[[ Dataset open ]]

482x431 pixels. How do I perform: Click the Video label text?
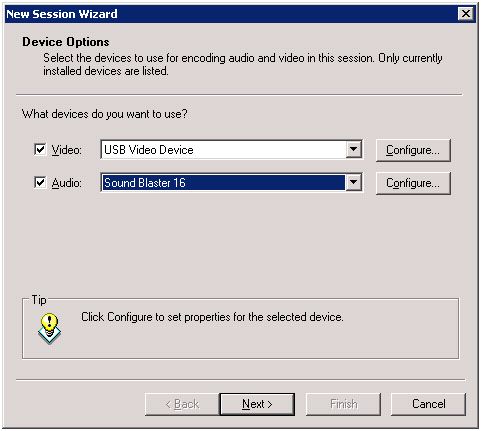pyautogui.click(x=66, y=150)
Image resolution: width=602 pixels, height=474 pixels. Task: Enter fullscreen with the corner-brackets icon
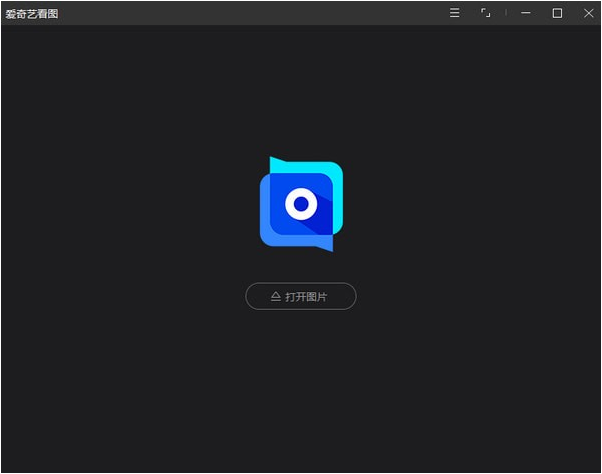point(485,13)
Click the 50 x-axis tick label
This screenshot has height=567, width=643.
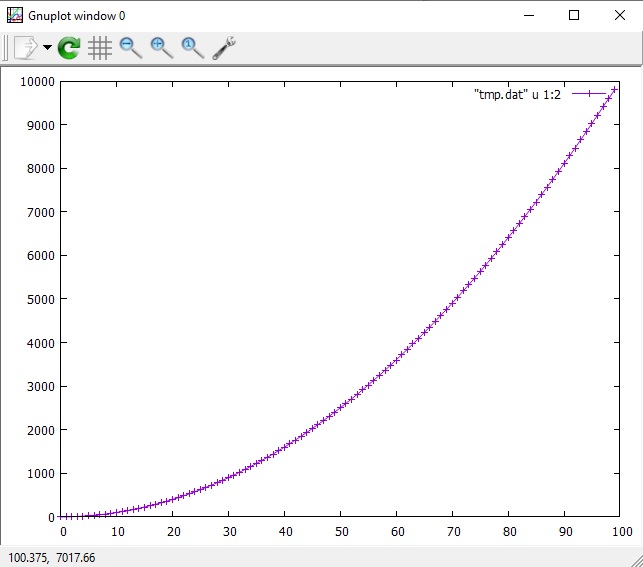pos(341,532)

[[ Dataset closed ]]

Exercise description -> If an entry contains a picture, leave it out and repeat the rest exactly.

Output ->
482x431 pixels. How do I perform: Click the Video label text?
pyautogui.click(x=66, y=150)
Image resolution: width=602 pixels, height=474 pixels. Task: Enter fullscreen with the corner-brackets icon
point(485,13)
Click the 50 x-axis tick label
This screenshot has height=567, width=643.
pos(341,532)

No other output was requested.